Example: to run transvar codonsearch
to batch process a list of mutation identifiers.
$ transvar codonsearch -l example/input_table2 --ccds -m 1 -o 1
Example input table
origin_id alt_id chrm codon1
codon2 transcripts_choice
CDKN2A:p.61 CDKN2A.p.76 chr9 21971175-21971176-21971177
21971173-21971174-21971175 CCDS6510[CCDS]/CCDS6511[CCDS],CCDS56565[CCDS]/CCDS6511[CCDS]
CDKN2A:p.61 CDKN2A.p.75 chr9 21971175-21971176-21971177
21971176-21971177-21971178 CCDS6510[CCDS]/CCDS6511[CCDS],CCDS56565[CCDS]/CCDS6511[CCDS]
CDKN2A:p.69 CDKN2A.p.54 chr9 21971194-21971195-21971196
21971196-21971197-21971198 CCDS6511[CCDS]/CCDS6510[CCDS],CCDS6511[CCDS]/CCDS56565[CCDS]
CDKN2A:p.69 CDKN2A.p.55 chr9 21971194-21971195-21971196
21971193-21971194-21971195 CCDS6511[CCDS]/CCDS6510[CCDS],CCDS6511[CCDS]/CCDS56565[CCDS]
CDKN2A:p.69 CDKN2A.p.83 chr9 21971151-21971152-21971153
21971152-21971153-21971154 CCDS6510[CCDS]/CCDS6511[CCDS],CCDS56565[CCDS]/CCDS6511[CCDS]
CDKN2A:p.69 CDKN2A.p.84 chr9 21971151-21971152-21971153
21971149-21971150-21971151 CCDS6510[CCDS]/CCDS6511[CCDS],CCDS56565[CCDS]/CCDS6511[CCDS]
ERBB2:p.755 ERBB2.p.785 chr17 37881024-37881025-37881026
37881024-37881025-37881026 CCDS45667[CCDS]/CCDS32642[CCDS]
ERBB2:p.755 ERBB2.p.725 chr17 37880219-37880220-37880221
37880219-37880220-37880221 CCDS32642[CCDS]/CCDS45667[CCDS]
outputs
origin_id alt_id chrm codon1
codon2 transcripts_choice
CDKN2A:p.61 CDKN2A.p.76 chr9 21971175-21971176-21971177
21971173-21971174-21971175 CCDS6510[CCDS]/CCDS6511[CCDS],CCDS56565[CCDS]/CCDS6511[CCDS]

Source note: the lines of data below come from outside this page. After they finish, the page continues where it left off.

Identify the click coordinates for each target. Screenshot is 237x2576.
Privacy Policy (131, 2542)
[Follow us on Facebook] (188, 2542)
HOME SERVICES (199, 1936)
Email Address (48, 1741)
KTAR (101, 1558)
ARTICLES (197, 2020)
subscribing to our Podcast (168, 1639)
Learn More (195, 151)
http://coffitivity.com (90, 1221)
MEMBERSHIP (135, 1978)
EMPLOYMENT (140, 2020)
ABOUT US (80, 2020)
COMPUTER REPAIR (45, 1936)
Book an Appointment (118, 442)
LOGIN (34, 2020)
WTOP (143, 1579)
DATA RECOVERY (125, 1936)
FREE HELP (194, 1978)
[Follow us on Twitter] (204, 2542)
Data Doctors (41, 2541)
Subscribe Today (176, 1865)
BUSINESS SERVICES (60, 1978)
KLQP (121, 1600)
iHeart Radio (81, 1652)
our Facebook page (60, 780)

CDKN2A:p.61 CDKN2A.p.75 chr9 21971175-21971176-21971177
21971176-21971177-21971178 CCDS6510[CCDS]/CCDS6511[CCDS],CCDS56565[CCDS]/CCDS6511[CCDS]

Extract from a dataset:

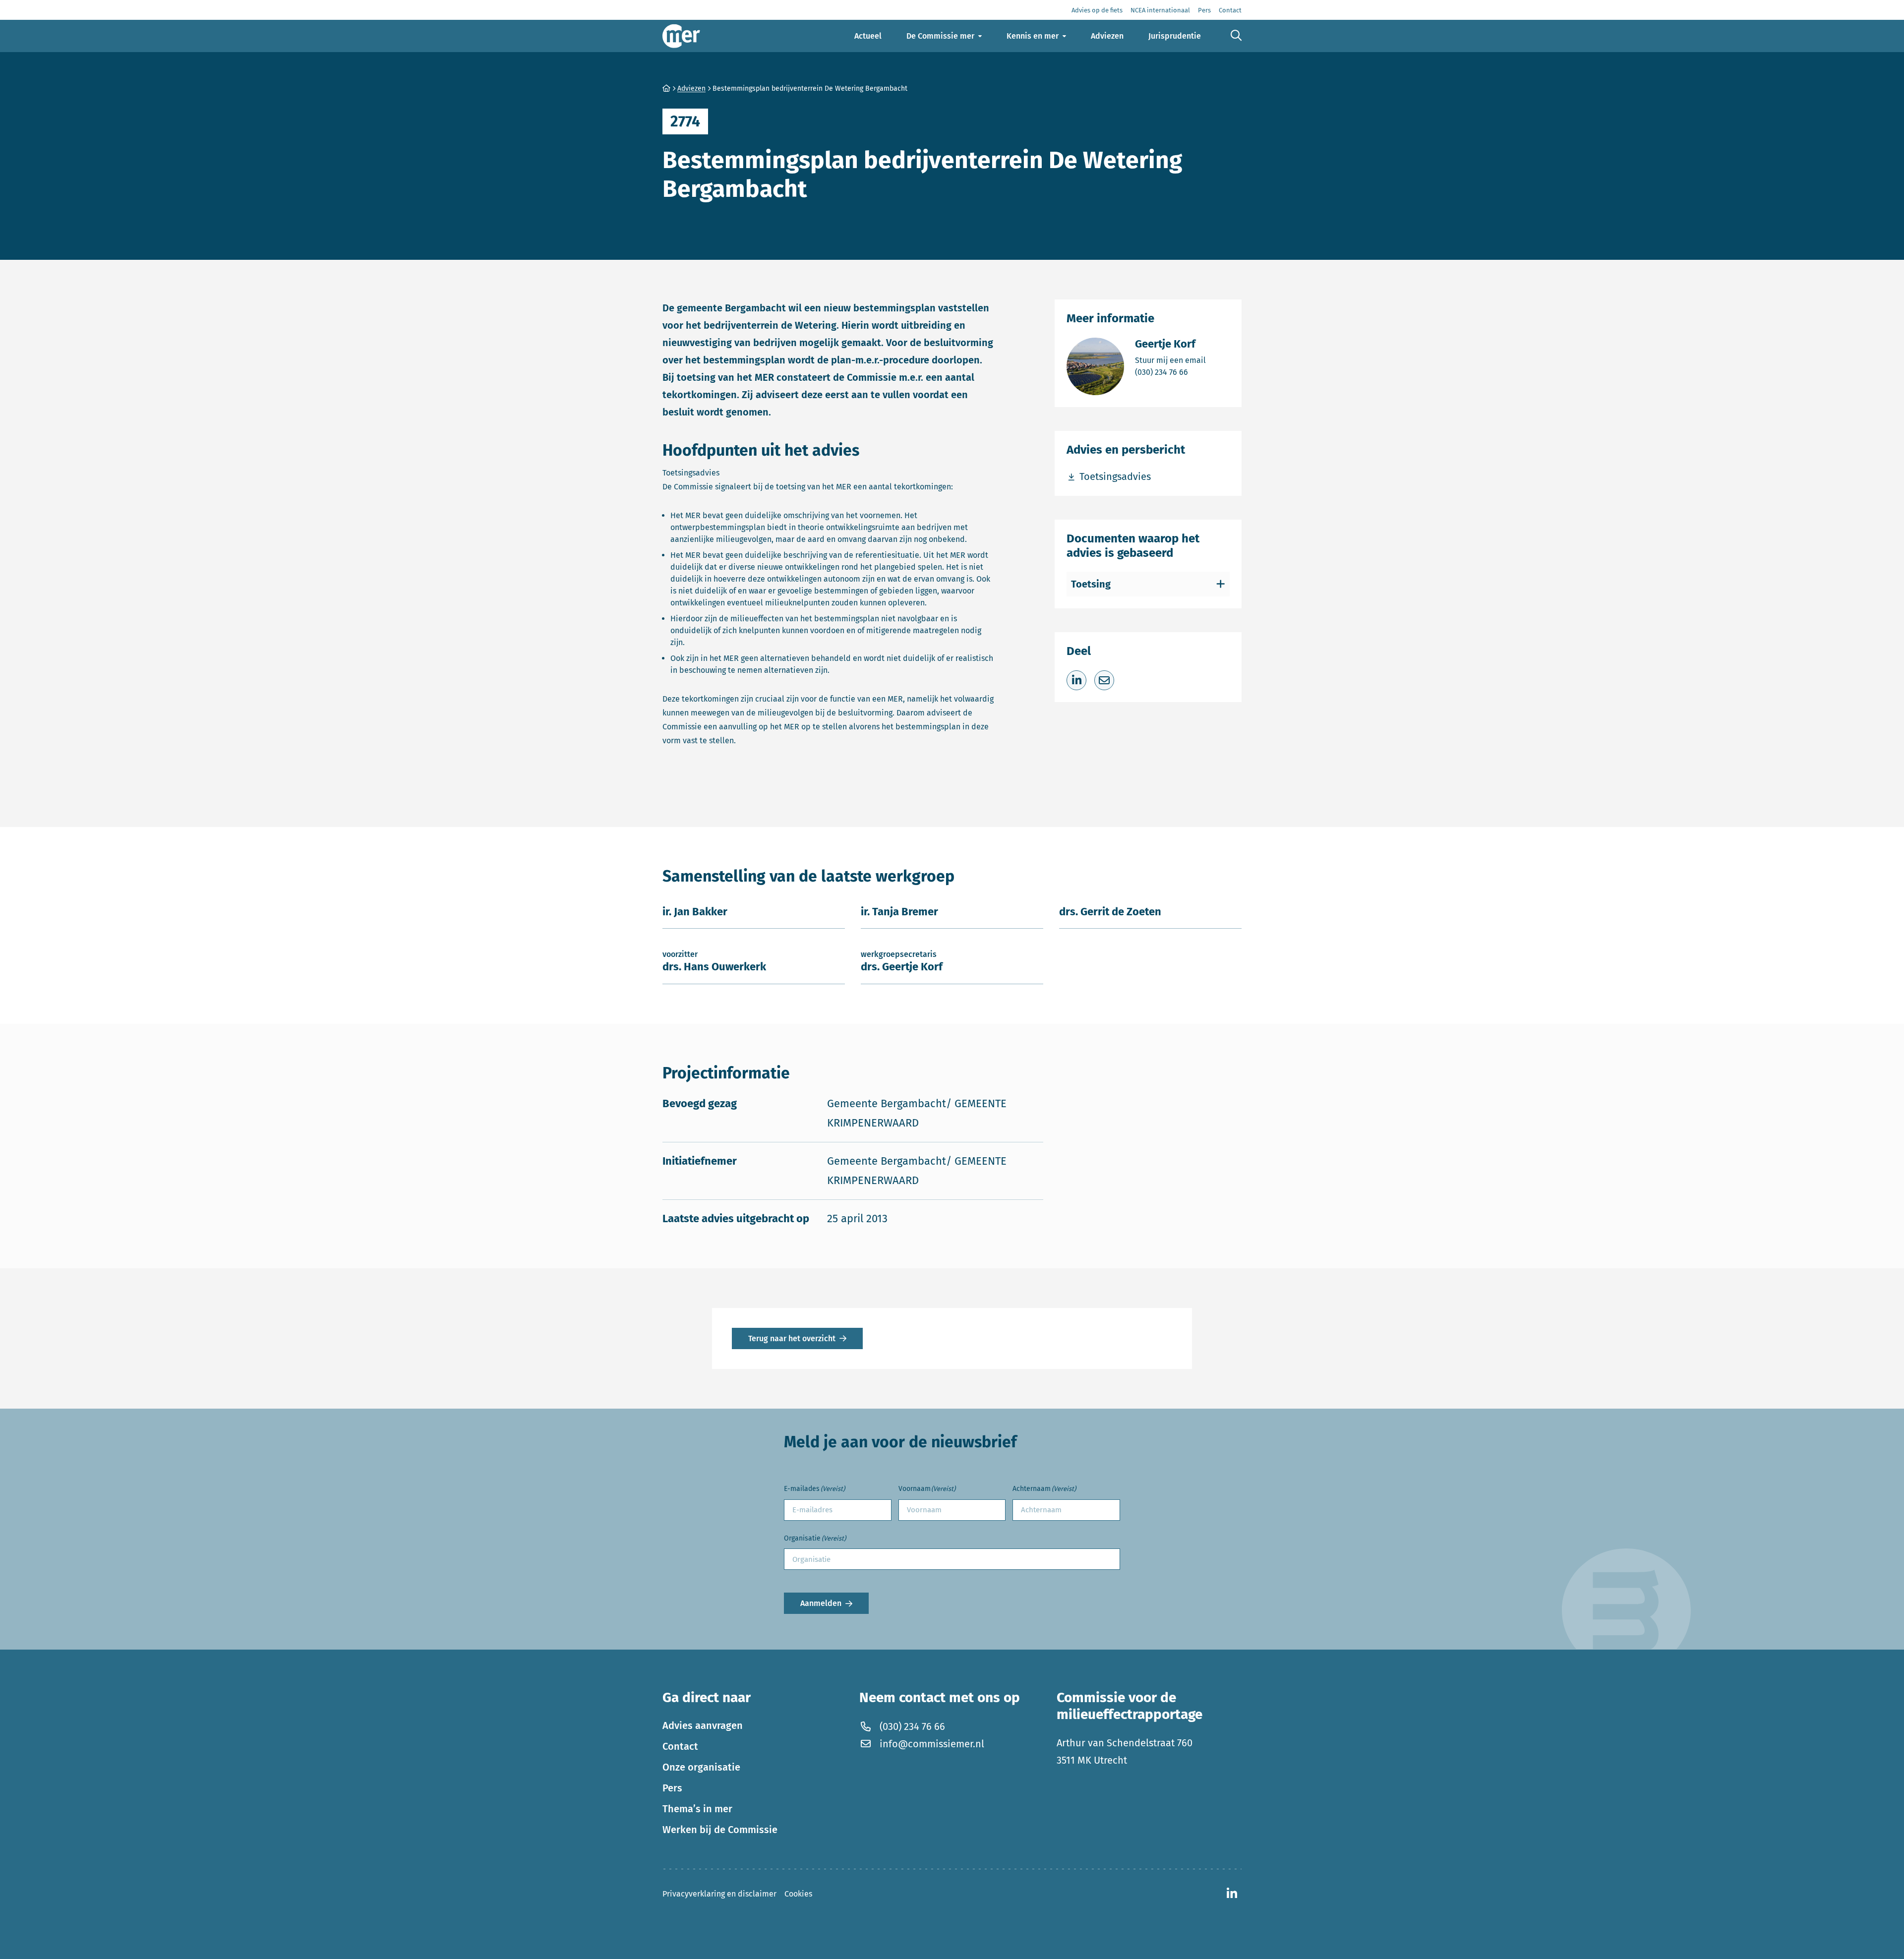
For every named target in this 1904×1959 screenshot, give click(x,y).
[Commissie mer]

CDKN2A:p.69 CDKN2A.p.54 chr9 21971194-21971195-21971196
21971196-21971197-21971198 CCDS6511[CCDS]/CCDS6510[CCDS],CCDS6511[CCDS]/CCDS56565[CCDS]
CDKN2A:p.69 CDKN2A.p.55 chr9 21971194-21971195-21971196
21971193-21971194-21971195 CCDS6511[CCDS]/CCDS6510[CCDS],CCDS6511[CCDS]/CCDS56565[CCDS]
CDKN2A:p.69 CDKN2A.p.83 chr9 21971151-21971152-21971153
21971152-21971153-21971154 CCDS6510[CCDS]/CCDS6511[CCDS],CCDS56565[CCDS]/CCDS6511[CCDS]
CDKN2A:p.69 CDKN2A.p.84 chr9 21971151-21971152-21971153
21971149-21971150-21971151 CCDS6510[CCDS]/CCDS6511[CCDS],CCDS56565[CCDS]/CCDS6511[CCDS]
ERBB2:p.755 ERBB2.p.785 chr17 37881024-37881025-37881026
37881024-37881025-37881026 CCDS45667[CCDS]/CCDS32642[CCDS]
ERBB2:p.755 ERBB2.p.725 chr17 37880219-37880220-37880221
37880219-37880220-37880221 CCDS32642[CCDS]/CCDS45667[CCDS]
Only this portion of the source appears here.